**What is being asked**
The lines to be extracted begin at the line containing "Task: Collapse the" and end at the last line of the data below; copy them exactly and leave out the pictures.

[Recorded data]
————————
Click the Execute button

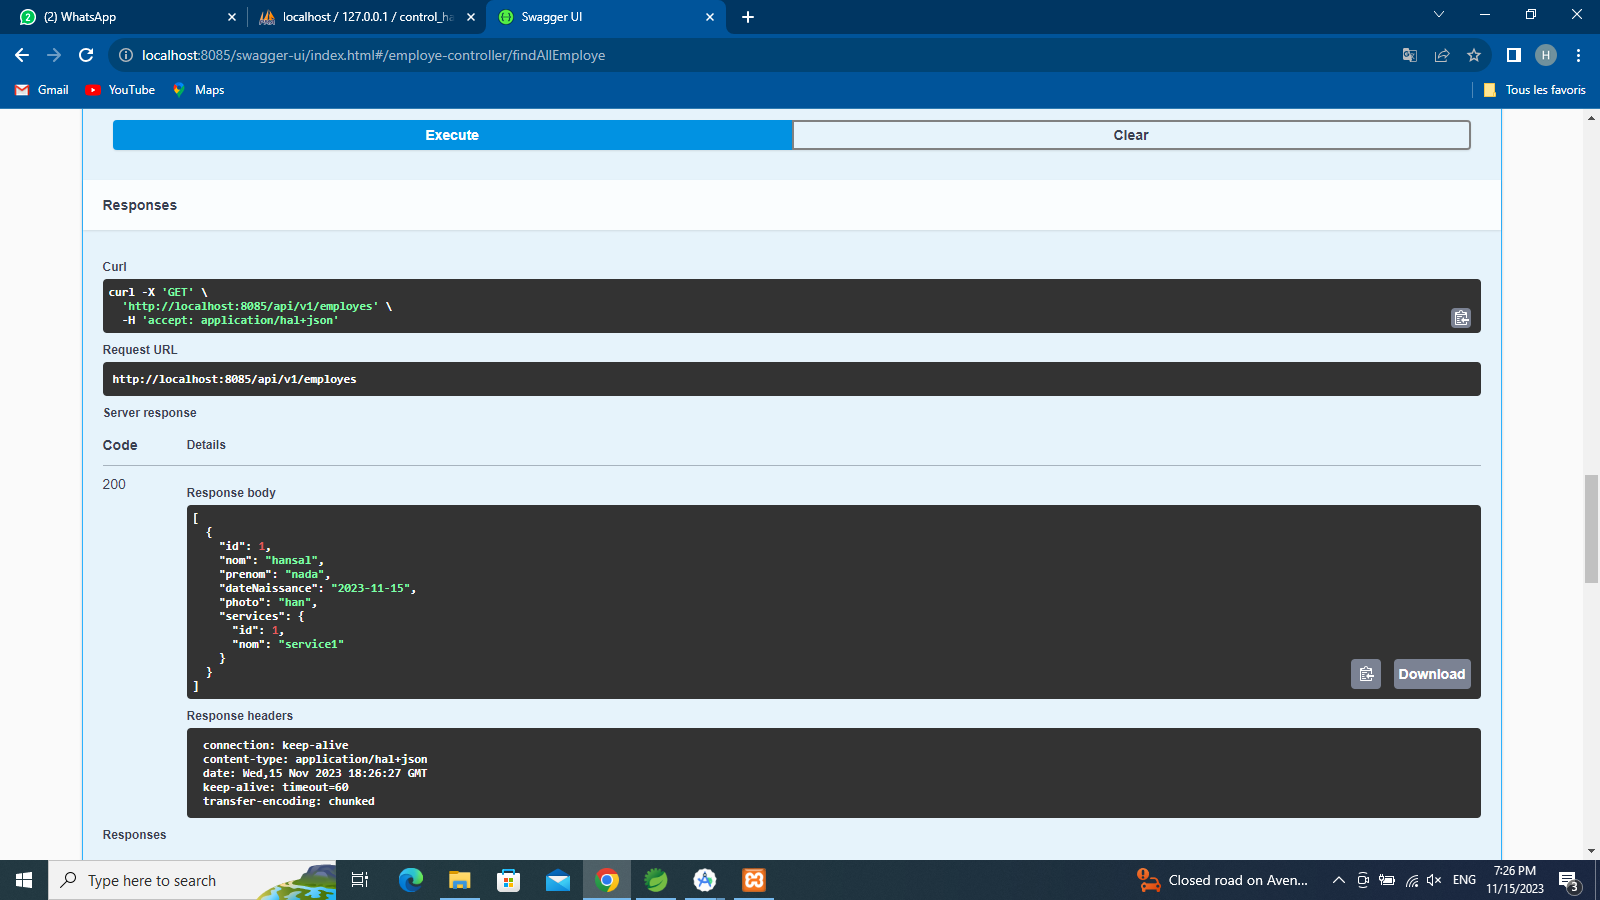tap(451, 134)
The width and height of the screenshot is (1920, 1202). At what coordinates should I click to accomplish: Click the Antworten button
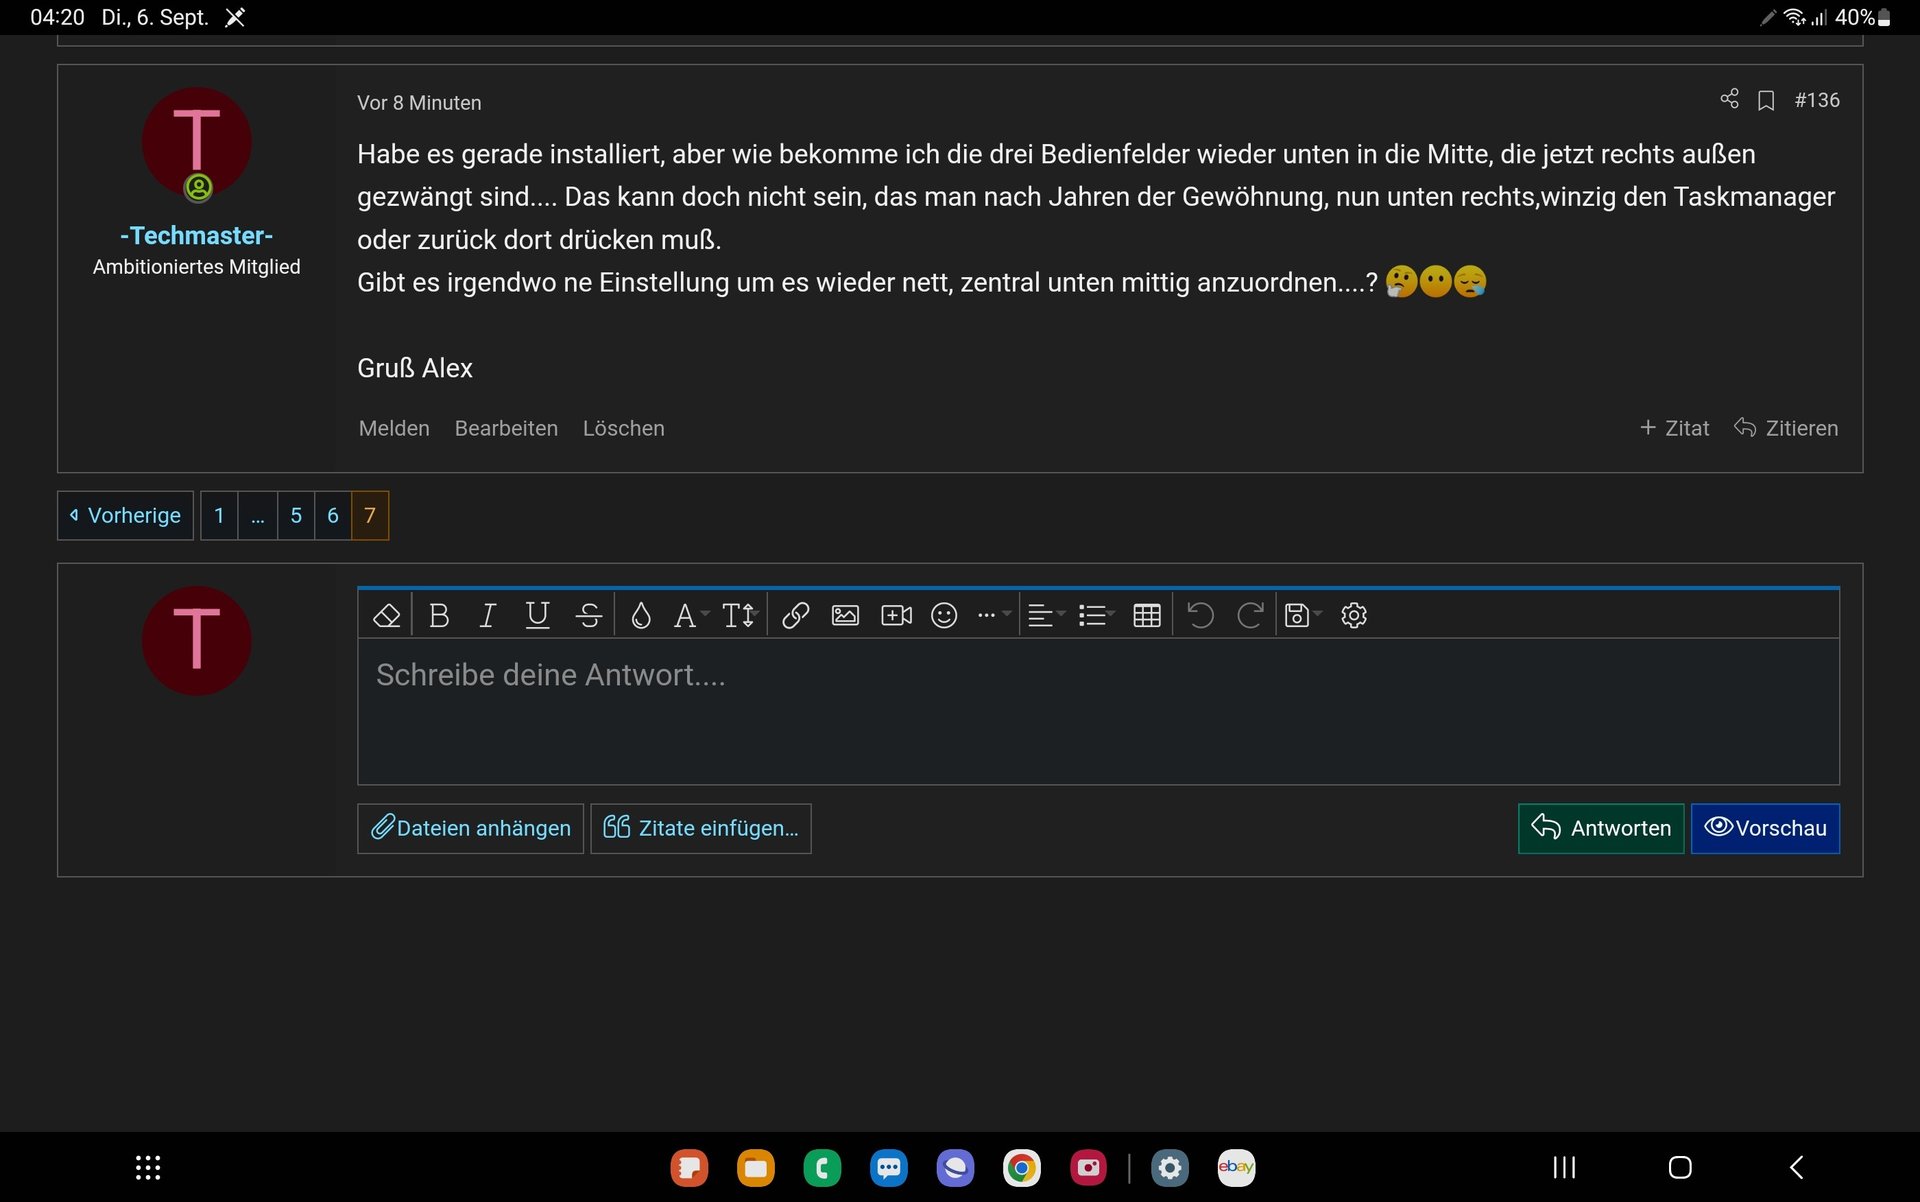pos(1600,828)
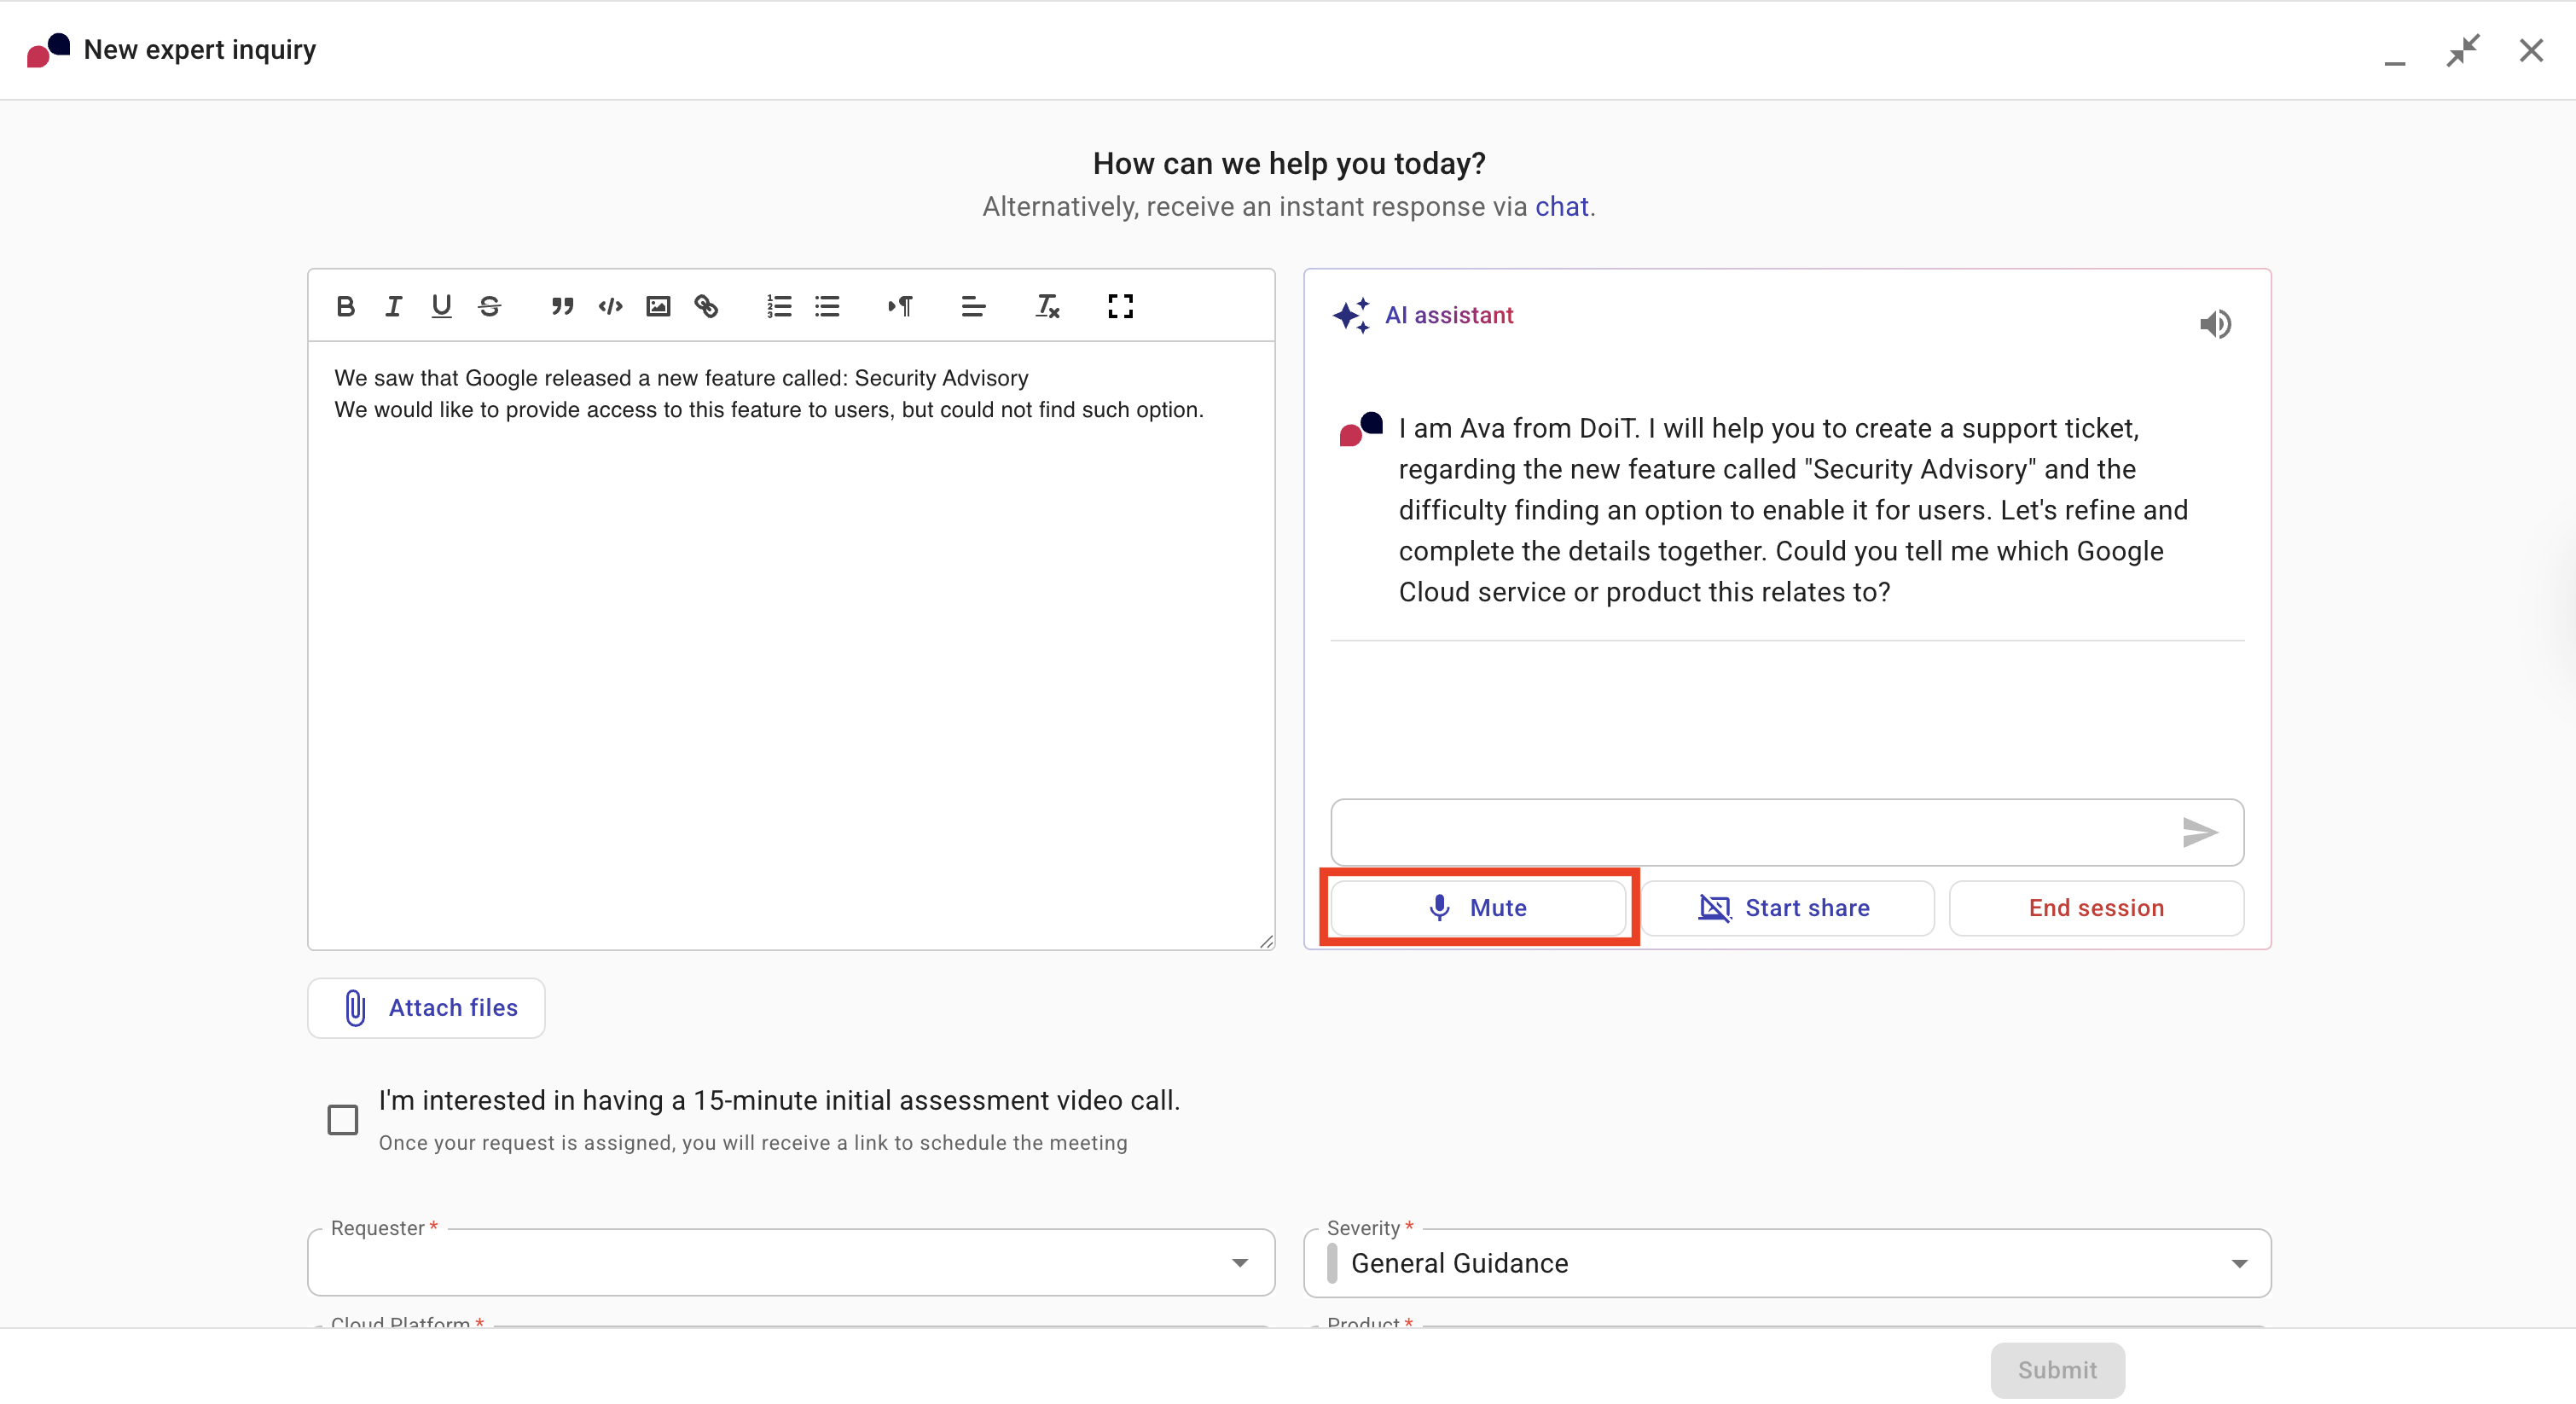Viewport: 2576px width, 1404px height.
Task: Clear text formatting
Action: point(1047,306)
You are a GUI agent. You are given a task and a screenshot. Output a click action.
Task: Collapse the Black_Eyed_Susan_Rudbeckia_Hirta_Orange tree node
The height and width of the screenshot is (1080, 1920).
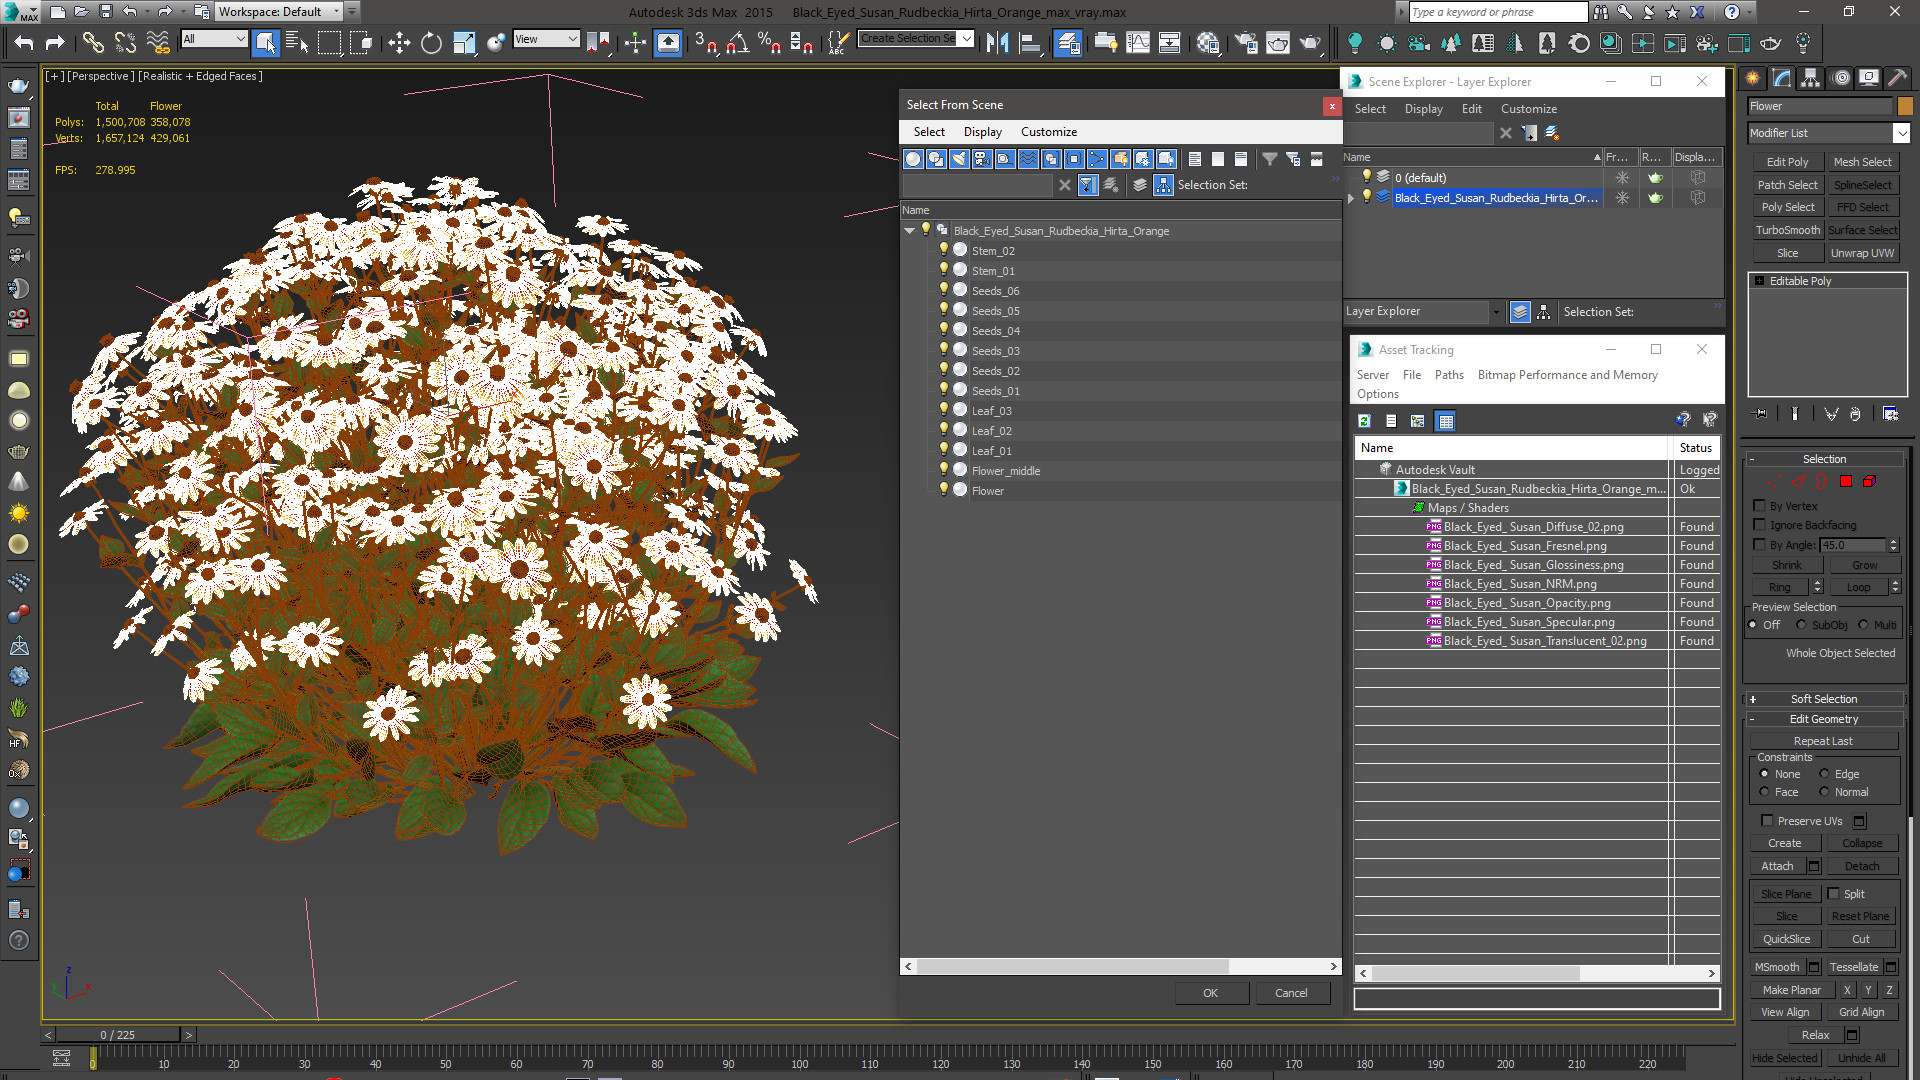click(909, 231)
————————
**Solution to this task**
Task: Collapse the Black_Eyed_Susan_Rudbeckia_Hirta_Orange tree node
The height and width of the screenshot is (1080, 1920).
click(909, 231)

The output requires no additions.